Collected data
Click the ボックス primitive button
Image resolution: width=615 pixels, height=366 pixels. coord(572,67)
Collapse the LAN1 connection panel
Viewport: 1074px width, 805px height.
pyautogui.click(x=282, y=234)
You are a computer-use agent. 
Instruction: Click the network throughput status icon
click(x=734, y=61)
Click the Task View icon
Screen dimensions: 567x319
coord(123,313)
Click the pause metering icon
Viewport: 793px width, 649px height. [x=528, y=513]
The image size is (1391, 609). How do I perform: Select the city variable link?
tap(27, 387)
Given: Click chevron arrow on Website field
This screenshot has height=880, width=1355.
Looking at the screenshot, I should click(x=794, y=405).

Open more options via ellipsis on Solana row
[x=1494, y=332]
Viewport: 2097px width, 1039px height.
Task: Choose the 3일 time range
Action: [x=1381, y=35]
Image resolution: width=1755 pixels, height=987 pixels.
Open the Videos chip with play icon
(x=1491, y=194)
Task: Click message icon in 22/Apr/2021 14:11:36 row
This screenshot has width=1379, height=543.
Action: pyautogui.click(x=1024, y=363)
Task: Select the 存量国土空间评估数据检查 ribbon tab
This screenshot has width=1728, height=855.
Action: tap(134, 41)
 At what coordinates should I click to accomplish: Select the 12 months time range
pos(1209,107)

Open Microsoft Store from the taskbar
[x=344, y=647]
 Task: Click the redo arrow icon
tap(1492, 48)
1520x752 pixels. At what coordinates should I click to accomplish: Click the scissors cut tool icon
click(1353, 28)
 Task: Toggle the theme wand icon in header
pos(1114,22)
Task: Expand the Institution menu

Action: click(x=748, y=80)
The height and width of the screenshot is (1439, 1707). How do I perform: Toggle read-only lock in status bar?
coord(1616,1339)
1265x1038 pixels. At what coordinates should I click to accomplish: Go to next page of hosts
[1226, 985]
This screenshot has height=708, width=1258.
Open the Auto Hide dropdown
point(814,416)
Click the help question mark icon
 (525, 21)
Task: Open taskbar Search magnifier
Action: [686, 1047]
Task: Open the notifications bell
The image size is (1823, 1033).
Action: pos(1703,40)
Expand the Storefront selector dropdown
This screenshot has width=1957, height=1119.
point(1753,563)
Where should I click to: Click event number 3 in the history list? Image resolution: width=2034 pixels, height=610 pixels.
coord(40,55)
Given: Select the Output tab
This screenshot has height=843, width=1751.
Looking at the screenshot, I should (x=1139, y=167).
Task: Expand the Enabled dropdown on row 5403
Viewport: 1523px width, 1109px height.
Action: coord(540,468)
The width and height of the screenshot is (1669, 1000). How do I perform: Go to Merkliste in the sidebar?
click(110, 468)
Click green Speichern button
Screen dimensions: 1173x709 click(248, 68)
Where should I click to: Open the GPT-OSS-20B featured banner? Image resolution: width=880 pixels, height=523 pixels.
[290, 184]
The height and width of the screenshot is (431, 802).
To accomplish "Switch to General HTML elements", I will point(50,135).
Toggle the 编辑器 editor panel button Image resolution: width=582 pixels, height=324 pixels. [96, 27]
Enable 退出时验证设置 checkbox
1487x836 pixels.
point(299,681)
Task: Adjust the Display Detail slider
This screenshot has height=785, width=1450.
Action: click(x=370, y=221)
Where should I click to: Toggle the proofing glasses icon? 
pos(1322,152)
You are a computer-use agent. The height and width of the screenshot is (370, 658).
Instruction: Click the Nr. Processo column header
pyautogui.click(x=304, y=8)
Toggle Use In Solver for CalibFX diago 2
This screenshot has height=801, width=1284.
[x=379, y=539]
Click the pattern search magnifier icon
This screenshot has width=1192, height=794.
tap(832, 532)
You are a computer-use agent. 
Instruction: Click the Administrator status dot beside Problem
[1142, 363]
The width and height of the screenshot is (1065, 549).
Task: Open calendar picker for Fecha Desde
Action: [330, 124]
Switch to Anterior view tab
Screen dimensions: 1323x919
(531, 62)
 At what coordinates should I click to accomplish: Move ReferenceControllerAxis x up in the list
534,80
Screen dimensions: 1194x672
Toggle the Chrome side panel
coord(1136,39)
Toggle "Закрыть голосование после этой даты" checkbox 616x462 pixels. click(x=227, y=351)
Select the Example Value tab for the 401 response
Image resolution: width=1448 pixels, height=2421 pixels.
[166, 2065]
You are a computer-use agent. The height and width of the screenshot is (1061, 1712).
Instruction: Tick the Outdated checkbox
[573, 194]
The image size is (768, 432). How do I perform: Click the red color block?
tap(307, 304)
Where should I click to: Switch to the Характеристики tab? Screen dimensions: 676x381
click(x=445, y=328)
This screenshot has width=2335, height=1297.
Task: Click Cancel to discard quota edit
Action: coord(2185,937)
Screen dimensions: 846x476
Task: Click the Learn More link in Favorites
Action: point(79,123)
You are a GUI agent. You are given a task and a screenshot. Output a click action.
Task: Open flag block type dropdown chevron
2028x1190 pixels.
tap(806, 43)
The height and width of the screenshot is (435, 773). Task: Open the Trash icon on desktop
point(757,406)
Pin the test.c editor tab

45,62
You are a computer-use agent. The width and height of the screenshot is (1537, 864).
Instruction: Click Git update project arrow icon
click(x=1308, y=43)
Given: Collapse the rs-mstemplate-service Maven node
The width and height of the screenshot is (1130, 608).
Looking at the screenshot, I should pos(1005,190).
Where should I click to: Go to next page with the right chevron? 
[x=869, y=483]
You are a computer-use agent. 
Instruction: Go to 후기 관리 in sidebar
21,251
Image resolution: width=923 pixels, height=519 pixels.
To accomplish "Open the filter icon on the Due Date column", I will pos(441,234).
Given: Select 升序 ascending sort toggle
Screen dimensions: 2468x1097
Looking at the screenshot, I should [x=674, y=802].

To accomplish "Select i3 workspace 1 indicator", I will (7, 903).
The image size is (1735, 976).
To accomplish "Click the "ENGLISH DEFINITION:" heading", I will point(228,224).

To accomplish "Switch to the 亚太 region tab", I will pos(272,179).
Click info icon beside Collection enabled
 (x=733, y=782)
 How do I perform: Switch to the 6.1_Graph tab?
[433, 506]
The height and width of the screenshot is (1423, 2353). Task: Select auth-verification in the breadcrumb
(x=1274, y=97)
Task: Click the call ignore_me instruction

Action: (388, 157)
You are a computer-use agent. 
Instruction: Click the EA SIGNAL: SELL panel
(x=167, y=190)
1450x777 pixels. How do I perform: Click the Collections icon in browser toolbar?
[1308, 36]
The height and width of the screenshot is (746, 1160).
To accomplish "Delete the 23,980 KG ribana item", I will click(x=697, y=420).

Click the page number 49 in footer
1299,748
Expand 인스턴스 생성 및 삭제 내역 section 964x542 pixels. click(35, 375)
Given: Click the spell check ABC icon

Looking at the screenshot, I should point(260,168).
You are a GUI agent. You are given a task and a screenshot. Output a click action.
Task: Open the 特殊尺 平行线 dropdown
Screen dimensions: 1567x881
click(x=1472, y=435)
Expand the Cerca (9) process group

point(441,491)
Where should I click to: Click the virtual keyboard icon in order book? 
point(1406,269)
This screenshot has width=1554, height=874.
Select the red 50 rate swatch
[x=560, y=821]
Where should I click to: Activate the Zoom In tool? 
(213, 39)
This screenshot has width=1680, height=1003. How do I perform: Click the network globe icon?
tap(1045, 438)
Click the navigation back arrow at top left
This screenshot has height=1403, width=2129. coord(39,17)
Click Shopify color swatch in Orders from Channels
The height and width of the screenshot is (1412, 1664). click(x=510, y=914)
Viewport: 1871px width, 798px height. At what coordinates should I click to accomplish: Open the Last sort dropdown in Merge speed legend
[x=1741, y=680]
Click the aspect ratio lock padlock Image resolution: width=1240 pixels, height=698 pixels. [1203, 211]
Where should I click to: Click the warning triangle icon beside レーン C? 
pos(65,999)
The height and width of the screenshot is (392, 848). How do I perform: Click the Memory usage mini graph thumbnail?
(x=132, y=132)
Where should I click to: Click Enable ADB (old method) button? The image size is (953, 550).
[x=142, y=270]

* TASK PROMPT:
Reproduce exactly the lines from the one with "Click Shopify color" through the last line of the entries, keeping both of those lines and nothing else.

* ANSWER:
Click Shopify color swatch in Orders from Channels
The height and width of the screenshot is (1412, 1664). click(x=510, y=914)
Viewport: 1871px width, 798px height. At what coordinates should I click to accomplish: Open the Last sort dropdown in Merge speed legend
[x=1741, y=680]
Click the aspect ratio lock padlock Image resolution: width=1240 pixels, height=698 pixels. [1203, 211]
Where should I click to: Click the warning triangle icon beside レーン C? 
pos(65,999)
The height and width of the screenshot is (392, 848). How do I perform: Click the Memory usage mini graph thumbnail?
(x=132, y=132)
Where should I click to: Click Enable ADB (old method) button? The image size is (953, 550).
[x=142, y=270]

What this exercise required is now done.